In Hungary, tibia is a main ingredient of beef soup; the bone is chopped into 10–15 cm pieces, and the ends are covered with salt to prevent the marrow from leaking from the bone while cooking. Upon serving the soup, the marrow is usually spread on toast.

In Germany, thick slices of whole beef shank with bone and marrow are a staple available in most grocery stores, supermarkets and butcher shops, and used in many traditional recipes such as beef soups or beef in horseradish cream sauce. These dishes are cooked for an hour or longer, nowadays commonly using a pressure cooker, so that the marrow dissolves into the soup or sauce.

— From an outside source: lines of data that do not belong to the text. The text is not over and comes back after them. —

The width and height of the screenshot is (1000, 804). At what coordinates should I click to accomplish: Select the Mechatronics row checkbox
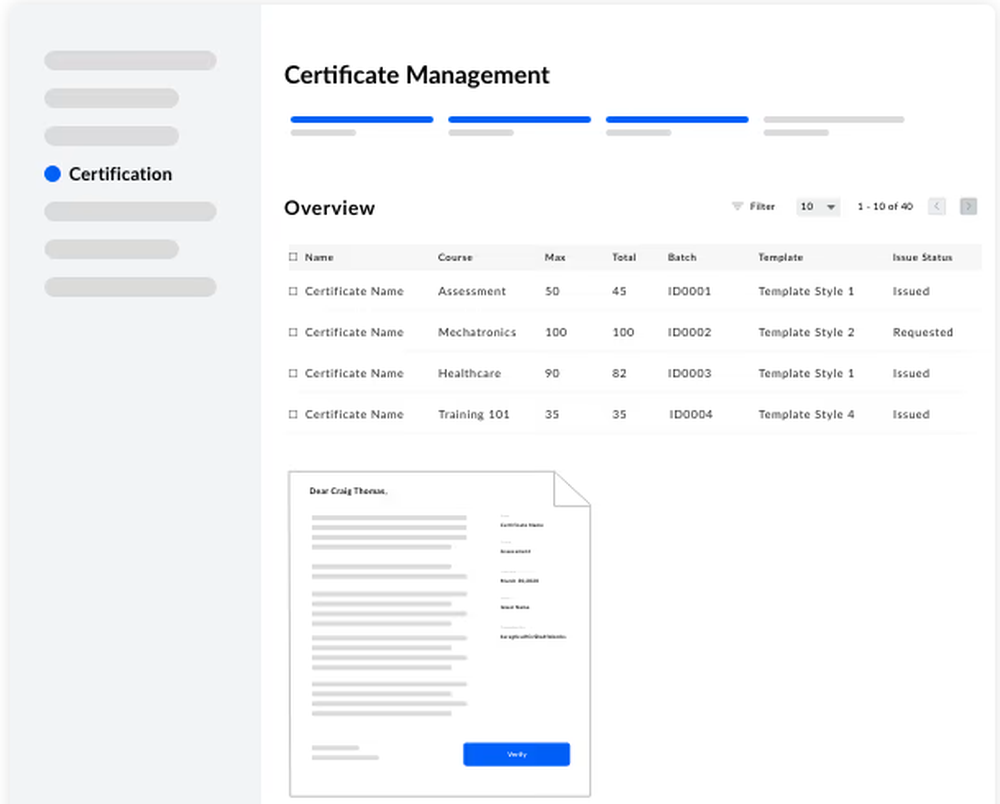coord(293,332)
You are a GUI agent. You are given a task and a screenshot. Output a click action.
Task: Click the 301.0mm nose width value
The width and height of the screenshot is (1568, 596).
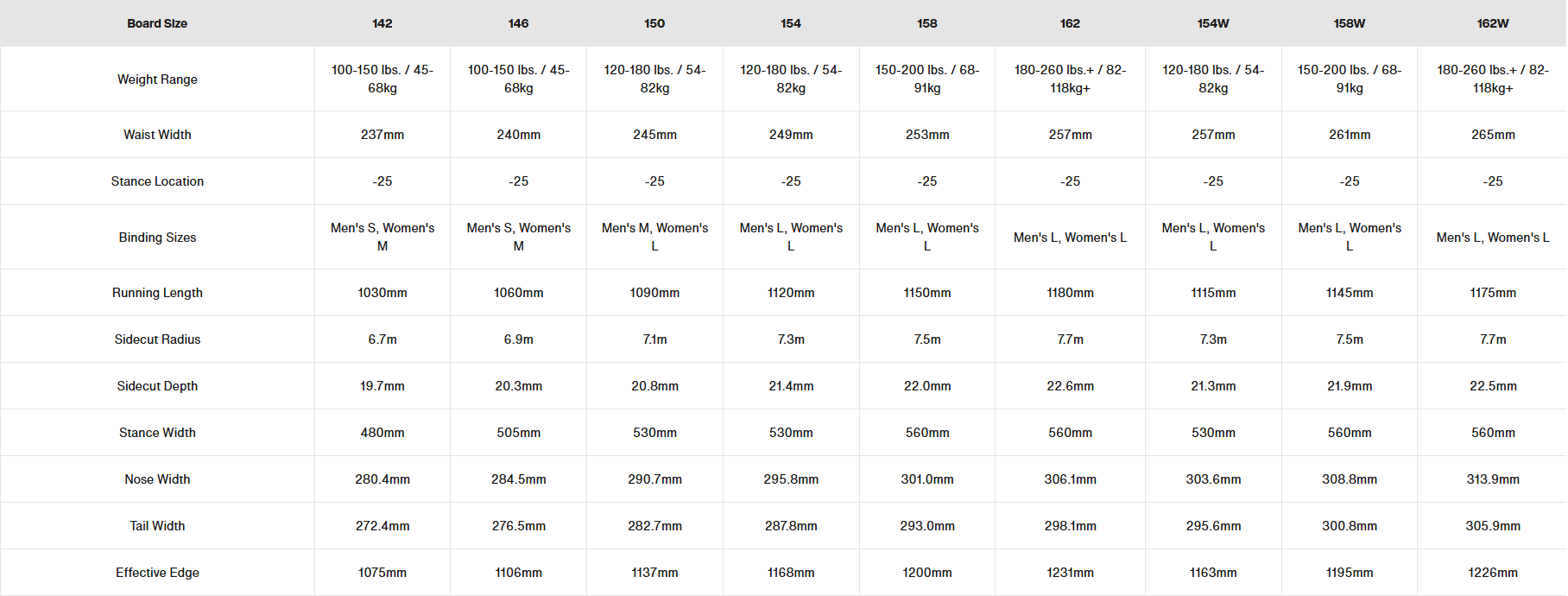point(927,479)

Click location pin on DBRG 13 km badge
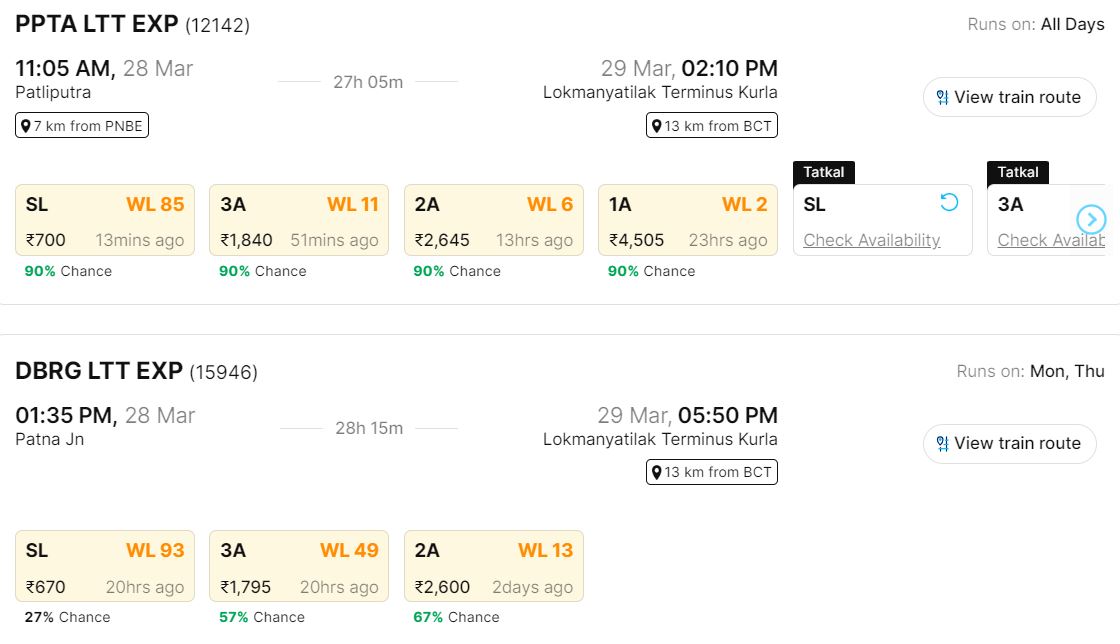coord(657,472)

Beef bone marrow is also a main ingredient in the Italian dish ossobuco (braised veal shanks); the shanks are cross-cut and served bone-in, with the marrow still inside the bone. Beef marrow bones are often included in the French pot-au-feu broth, the cooked marrow being traditionally eaten on toasted bread with sprinkled coarse sea salt.

In Iranian cuisine, lamb shanks are usually broken before cooking to allow diners to suck out and eat the marrow when the dish is served. Similar practices are in South Asian and Middle Eastern cuisine.

Some Native Alaskans eat the bone marrow of caribou and moose.

In Kathmandu, Nepal, Sapu Mhichā, which is a leaf tripe bag stuffed with bone marrow, is a delicacy served during special occasions. The bag is boiled and fried, and is eaten when the marrow is still molten.

== Spinal marrow ==

The marrow of the vertebrae (amourettes, lit. 'little loves'; homonym for testicles) is a particular delicacy: the texture is more akin to brain and it retains its structure when cooking. It is a dish in the mezze tradition in Lebanon, prepared with olive oil and lemon. Consumption of spinal marrow is banned in some countries like the United Kingdom to protect against mad cow disease exposure.